Estratto del testo:
“Quando mi hanno intubato ho pensato a quella corsa”, “Quando hanno intubato mio padre ho ripensato a quella passeggiata che dovevo evitare”, “Meno usciamo, prima ne usciamo, “Quando hanno portato mia madre in ospedale, ho capito che dovevo rinunciare alla corsa”, o ancora “Quando mio figlio è stato contagiato, ho capito che dovevo rinunciare a quella spesa inutile”.
Un anno e mezzo fa la comunicazione sull’emergenza coronavirus voluta dal sindaco di Cagliari Paolo Truzzu aveva sollevato la levata di scudi dell’opposizione, e sui social scoppiava la polemica contro i manifesti fatti affiggere in giro per la città sulle strade di grande percorrenza. I primi a segnalare i cartelloni del sindaco erano stati gli esponenti dell’opposizione di centrosinistra, che tuonavano: “Chiediamo che il sindaco faccia rimuovere immediatamente i manifesti e si faccia promotore di una campagna informativa istituzionale semplice e diretta. I cittadini hanno bisogno di una comunicazione seria e trasparente, non di terrorismo. La cittadinanza di Cagliari non se lo merita”.
Oggi la situazione sembra essersi capovolta. Quei manifesti fotografano la situazione attuale, e il monito che all’unisono arriva da tutti – Governo, Ats, Comitati scientifici, in un’Isola dove sono oltre 3milioni le dosi di vaccino somministrate. E mentre il Governo vara misure restringenti che obbligano al super Green Pass, chiudono le discoteche, invitano i cittadini alla prudenza e a evitare le feste private, senza i peana dei social network, la cittadinanza cagliaritana risponde presente indossando la mascherina nei luoghi pubblici, con la massima responsabilità e prudenza. Merito anche di quella comunicazione forte, che ieri veniva massacrata e oggi sembra assolutamente adeguata?

Blocco dati:
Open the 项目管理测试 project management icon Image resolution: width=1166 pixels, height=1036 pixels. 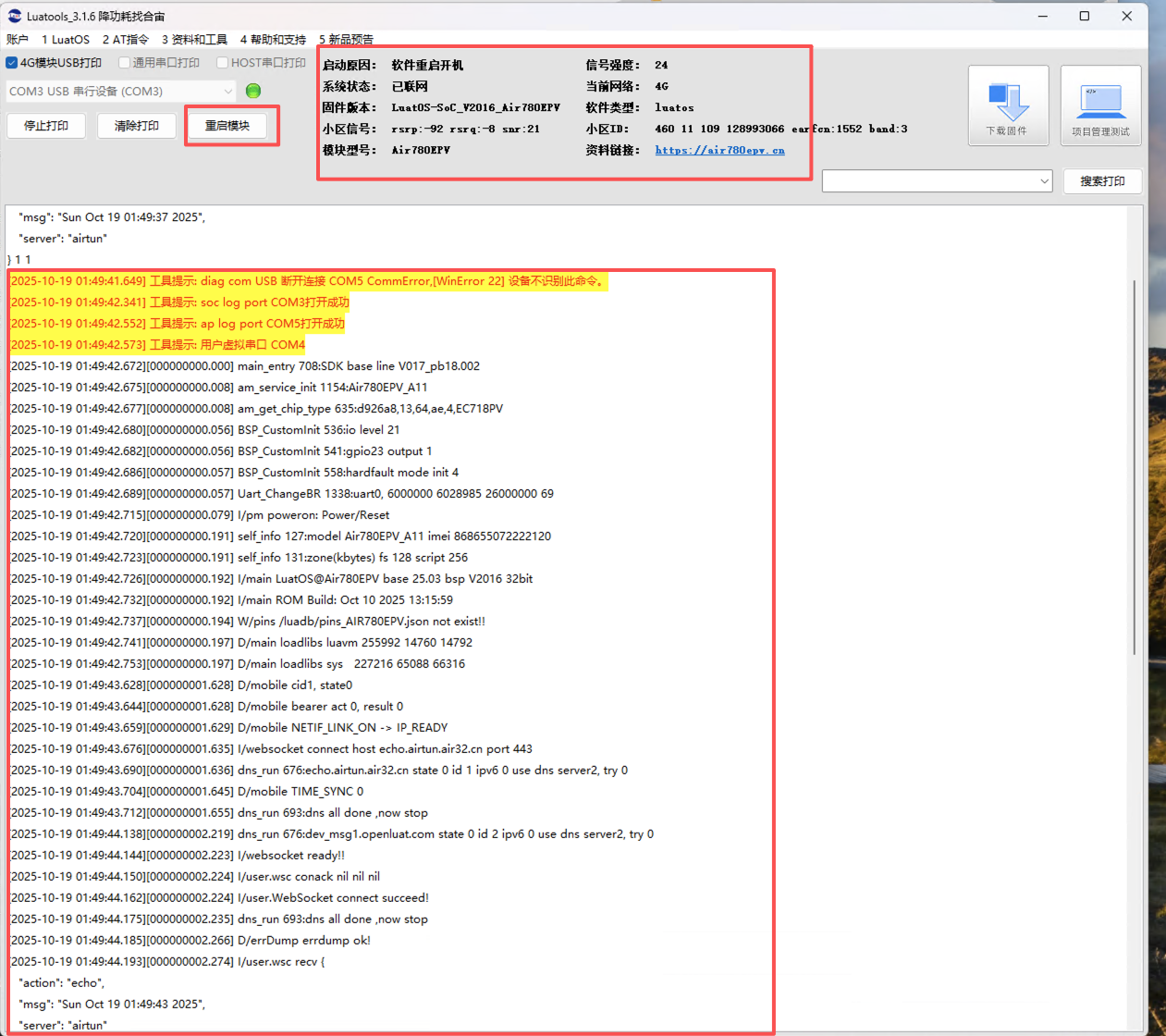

Consegna: Ricopia senza modifiche, dal brano sui manifesti anti-Covid del sindaco di Cagliari, il passo che va da "Oggi la situazione" fino a "sembra assolutamente adeguata?" incluso.

Risultato:
Oggi la situazione sembra essersi capovolta. Quei manifesti fotografano la situazione attuale, e il monito che all’unisono arriva da tutti – Governo, Ats, Comitati scientifici, in un’Isola dove sono oltre 3milioni le dosi di vaccino somministrate. E mentre il Governo vara misure restringenti che obbligano al super Green Pass, chiudono le discoteche, invitano i cittadini alla prudenza e a evitare le feste private, senza i peana dei social network, la cittadinanza cagliaritana risponde presente indossando la mascherina nei luoghi pubblici, con la massima responsabilità e prudenza. Merito anche di quella comunicazione forte, che ieri veniva massacrata e oggi sembra assolutamente adeguata?